Figure 1: The expectation in a two-valued random variable is a weighted average between the values it can take on.

  1. To build intuition about this formula, consider some special cases,
  1. The variance of a random variable \(Y\) is defined as \(\text{Var}\left[y\right] = \mathbf{E}\left[y - \mathbf{E}\left[y\right]\right]^2\). This measures the typical distance of \(Y\) around its mean.
Variance measures the typical distance of an observation from the distribution's mean.

Figure 2: Variance measures the typical distance of an observation from the distribution’s mean.

Useful properties

  1. For calculations, it’s often easier to use properties of mean and variance to reduce to simpler expressions, rather than using the formulas above. For example, expectation is a linear function,

\[ \mathbf{E}\left[c_{1}y_{1} + c_{2}y_{2}\right] = c_{1}\mathbf{E}\left[y_{1}\right] + c_{2}\mathbf{E}\left[y_{2}\right]. \]
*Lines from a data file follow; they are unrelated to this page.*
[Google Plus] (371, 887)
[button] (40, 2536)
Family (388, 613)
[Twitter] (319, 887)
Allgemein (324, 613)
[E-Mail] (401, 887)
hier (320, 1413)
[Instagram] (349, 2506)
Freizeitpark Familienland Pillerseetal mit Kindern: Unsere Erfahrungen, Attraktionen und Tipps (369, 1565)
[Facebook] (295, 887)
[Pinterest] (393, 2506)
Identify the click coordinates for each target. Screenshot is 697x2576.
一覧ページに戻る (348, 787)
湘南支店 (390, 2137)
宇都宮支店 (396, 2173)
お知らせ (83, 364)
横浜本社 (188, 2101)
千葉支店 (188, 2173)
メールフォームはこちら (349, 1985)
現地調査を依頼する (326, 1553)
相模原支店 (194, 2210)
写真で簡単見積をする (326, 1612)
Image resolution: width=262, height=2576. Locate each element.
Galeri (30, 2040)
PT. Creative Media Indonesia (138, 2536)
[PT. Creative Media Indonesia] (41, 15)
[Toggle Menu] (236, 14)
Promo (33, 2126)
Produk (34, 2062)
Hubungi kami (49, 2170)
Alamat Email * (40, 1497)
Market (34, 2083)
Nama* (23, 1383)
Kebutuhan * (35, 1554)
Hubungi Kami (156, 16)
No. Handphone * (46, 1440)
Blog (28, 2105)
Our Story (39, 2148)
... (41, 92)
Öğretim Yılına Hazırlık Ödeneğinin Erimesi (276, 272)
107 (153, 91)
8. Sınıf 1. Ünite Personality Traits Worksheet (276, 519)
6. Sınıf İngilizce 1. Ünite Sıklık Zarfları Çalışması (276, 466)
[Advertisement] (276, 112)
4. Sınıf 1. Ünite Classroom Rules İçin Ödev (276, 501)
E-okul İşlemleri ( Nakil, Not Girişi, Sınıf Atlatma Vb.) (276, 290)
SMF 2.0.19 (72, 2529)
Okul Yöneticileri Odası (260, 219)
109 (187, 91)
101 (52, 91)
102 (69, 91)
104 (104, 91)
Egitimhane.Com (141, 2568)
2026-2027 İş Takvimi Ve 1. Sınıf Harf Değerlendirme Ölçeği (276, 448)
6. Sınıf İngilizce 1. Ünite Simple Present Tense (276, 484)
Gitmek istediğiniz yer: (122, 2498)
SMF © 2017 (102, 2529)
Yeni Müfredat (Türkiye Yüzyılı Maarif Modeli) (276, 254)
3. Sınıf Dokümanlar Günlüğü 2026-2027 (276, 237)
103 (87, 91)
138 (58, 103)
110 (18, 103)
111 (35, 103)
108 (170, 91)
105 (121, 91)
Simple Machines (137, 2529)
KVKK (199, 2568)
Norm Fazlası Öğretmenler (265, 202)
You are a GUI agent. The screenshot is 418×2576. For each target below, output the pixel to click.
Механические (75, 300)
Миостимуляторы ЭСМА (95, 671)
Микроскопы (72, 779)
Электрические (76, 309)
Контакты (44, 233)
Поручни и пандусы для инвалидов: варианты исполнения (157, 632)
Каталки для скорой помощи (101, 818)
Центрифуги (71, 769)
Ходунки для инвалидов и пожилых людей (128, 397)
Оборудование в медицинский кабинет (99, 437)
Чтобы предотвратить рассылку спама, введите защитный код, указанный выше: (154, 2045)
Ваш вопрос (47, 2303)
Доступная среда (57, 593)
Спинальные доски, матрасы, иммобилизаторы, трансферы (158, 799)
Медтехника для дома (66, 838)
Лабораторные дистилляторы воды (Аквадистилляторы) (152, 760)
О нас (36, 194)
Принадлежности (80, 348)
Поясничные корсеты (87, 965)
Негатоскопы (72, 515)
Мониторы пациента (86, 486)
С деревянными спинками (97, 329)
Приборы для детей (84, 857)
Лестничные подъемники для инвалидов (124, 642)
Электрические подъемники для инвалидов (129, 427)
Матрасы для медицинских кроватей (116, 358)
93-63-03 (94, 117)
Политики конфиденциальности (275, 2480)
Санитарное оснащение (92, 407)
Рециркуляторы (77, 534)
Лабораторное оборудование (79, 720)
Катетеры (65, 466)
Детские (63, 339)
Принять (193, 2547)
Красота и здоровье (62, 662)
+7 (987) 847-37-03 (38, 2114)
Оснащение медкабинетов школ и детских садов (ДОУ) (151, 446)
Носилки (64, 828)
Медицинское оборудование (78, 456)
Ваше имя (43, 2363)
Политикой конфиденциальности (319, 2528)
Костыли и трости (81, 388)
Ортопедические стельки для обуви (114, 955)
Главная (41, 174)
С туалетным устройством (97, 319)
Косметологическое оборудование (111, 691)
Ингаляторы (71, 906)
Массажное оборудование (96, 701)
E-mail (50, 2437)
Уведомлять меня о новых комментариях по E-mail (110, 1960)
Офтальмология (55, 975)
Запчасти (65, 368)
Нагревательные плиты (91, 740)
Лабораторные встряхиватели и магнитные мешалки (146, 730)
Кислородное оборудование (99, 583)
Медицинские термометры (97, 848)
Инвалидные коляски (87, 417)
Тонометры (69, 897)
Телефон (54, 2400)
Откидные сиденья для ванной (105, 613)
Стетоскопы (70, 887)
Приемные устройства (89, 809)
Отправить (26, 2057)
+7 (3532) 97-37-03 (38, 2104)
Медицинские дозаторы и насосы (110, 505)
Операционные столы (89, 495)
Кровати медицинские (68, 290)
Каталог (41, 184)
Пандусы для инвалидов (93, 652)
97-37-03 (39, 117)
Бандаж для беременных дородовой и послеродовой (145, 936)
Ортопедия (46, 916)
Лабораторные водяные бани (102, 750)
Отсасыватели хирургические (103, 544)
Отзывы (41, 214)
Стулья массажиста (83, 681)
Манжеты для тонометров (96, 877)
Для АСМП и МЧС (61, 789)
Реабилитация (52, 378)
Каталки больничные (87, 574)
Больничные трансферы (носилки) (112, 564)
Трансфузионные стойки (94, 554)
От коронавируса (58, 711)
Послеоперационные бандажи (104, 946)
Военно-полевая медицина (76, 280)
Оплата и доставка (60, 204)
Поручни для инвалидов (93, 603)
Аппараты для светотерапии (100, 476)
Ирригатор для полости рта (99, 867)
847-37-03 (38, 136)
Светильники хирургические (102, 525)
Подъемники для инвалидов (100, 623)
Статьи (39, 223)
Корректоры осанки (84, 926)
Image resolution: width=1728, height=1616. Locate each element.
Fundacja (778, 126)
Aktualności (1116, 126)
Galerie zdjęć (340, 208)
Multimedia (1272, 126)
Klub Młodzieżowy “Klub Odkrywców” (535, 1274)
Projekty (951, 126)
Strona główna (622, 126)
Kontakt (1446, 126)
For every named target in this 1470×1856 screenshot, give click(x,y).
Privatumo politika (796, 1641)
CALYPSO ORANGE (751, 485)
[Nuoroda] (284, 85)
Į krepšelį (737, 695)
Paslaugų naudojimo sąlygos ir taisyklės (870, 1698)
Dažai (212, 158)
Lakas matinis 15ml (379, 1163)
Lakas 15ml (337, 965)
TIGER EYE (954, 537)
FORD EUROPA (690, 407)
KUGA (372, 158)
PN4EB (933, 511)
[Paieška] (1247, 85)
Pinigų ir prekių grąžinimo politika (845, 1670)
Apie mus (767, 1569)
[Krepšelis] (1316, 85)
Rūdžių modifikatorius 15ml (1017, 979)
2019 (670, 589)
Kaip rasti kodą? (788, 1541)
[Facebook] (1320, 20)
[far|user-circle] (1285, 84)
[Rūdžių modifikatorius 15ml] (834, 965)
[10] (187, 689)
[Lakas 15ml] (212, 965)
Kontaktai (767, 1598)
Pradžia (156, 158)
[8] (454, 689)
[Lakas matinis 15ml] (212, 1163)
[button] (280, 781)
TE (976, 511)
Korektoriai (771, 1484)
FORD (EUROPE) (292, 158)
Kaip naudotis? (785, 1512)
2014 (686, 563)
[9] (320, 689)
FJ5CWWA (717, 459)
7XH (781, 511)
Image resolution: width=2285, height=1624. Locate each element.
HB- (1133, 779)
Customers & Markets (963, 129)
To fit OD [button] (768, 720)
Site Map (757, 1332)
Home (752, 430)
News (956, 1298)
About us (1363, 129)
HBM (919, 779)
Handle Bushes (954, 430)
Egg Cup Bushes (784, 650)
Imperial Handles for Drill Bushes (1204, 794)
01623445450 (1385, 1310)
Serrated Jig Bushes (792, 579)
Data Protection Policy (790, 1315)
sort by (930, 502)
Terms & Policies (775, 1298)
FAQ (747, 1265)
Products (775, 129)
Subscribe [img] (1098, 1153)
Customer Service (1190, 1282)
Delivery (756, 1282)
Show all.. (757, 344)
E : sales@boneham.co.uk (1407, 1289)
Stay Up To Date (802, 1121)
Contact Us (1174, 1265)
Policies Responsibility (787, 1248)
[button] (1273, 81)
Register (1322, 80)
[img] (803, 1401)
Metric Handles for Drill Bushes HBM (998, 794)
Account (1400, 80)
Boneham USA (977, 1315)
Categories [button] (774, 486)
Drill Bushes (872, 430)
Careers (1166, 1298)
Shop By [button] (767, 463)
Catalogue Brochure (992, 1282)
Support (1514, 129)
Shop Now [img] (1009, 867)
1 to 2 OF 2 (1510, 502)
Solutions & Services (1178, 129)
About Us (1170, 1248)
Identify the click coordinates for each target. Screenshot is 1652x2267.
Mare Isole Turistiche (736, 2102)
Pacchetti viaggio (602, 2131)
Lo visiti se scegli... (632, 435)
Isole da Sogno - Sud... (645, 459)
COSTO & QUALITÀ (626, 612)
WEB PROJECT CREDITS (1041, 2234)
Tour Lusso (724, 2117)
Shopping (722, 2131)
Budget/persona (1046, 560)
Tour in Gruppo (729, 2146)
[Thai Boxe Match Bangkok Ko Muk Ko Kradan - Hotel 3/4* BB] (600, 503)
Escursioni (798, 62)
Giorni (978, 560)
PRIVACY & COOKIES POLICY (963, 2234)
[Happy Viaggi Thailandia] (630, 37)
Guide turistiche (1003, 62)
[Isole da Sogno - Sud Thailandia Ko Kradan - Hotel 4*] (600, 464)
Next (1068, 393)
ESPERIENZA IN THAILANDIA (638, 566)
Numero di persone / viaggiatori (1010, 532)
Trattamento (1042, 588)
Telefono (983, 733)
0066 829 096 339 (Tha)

Variance is not linear, but the variance of a linear combination of two random variables can be found simply enough,

\[ \text{Var}\left[c_1 y_1 + c_2 y_2\right] = c_1^2 \text{Var}\left[y_1\right] + c_2^2 \text{Var}\left[y_2\right] + c_1 c_2 \text{Cov}\left[y_1, y_2\right] \]

where we define the covariance as, \[ \text{Cov}\left[y_1, y_2\right] = \mathbf{E}\left[\left(y_1 - \mathbf{E}\left[y_1\right]\right)\left( y_2 - \mathbf{E}\left[y_2\right]\right)\right] \]

If two variables have high covariance, then whether or not they are above their means is often synchronized.

Figure 3: If two variables have high covariance, then whether or not they are above their means is often synchronized.

Sampling and Estimators

  1. Why is probability useful in statistics. From a high-level, statistics is concerned with drawing inferences from the specific to the general. Starting from a sample, we would like to say something true about the population. A typical strategy is to compute a statistic (a function of the sample) to say something about the probability distribution that it was drawn from (a property of the population).

  2. Suppose we have observed \(n\) samples \(y_{1}, \dots, y_{n}\). Two very useful statistics are the sample mean,

\[ \bar{y} = \frac{1}{n}\sum_{i = 1}^{n}y_i \] and the sample standard deviation \[ S = \sqrt{\frac{1}{n - 1}\sum_{i = 1}^{n}\left(y_i - \bar{y}\right)^2} \]

and the sample standard deviation,

  1. Statisticians have come up with a variety of properties that they would like their statistics to satisfy. Two common requirements are that the statistic be “unbiased” and “minimum variance.” Unbiased means it’s centered around the correct value, on average Minimum variance means it’s not too far from the correct value, on average.

Central limit theorem

  1. For very many distributions, an appropriately rescaled version of the sample mean converges to a normal distribution. Specifically, if all the \(y_i\) are drawn i.i.d. from some distribution with mean \(\mu\) and variance \(\sigma^2\), then

\[ \frac{\sqrt{n}\left(\bar{y} - \mu\right)}{\sigma} \to \mathcal{N}\left(0, 1\right). \]

  1. This phenomenon is called the central limit theorem.